*Task description:*
Put the lines of the entries below into a Markdown table with the columns "Row" and "Entry line," skipping any blank lines. Begin at the first line of the entries and stop after the line that has "The height and".

-- start --

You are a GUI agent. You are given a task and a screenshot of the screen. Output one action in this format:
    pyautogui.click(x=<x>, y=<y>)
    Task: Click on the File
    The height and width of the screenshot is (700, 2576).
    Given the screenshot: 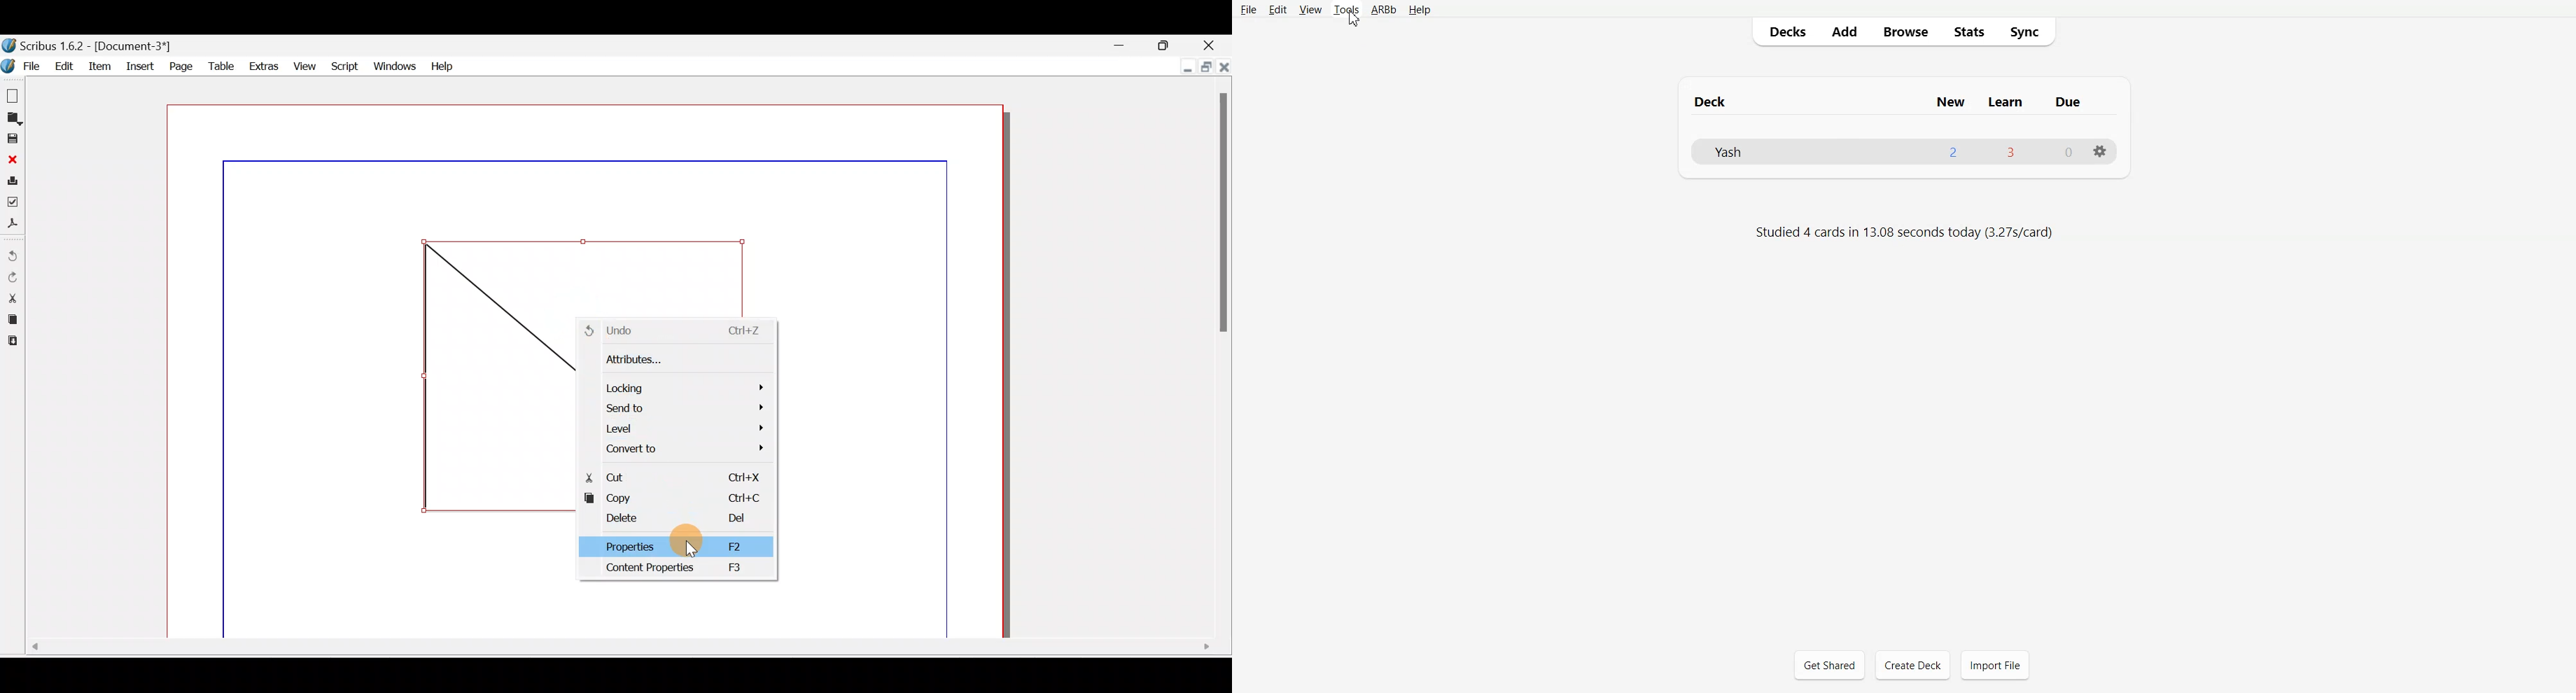 What is the action you would take?
    pyautogui.click(x=21, y=66)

-- end --

*Solution for this task:*
| Row | Entry line |
|---|---|
| 1 | You are a GUI agent. You are given a task and a screenshot of the screen. Output one action in this format: |
| 2 |     pyautogui.click(x=<x>, y=<y>) |
| 3 |     Task: Click on the File |
| 4 |     The height and width of the screenshot is (700, 2576). |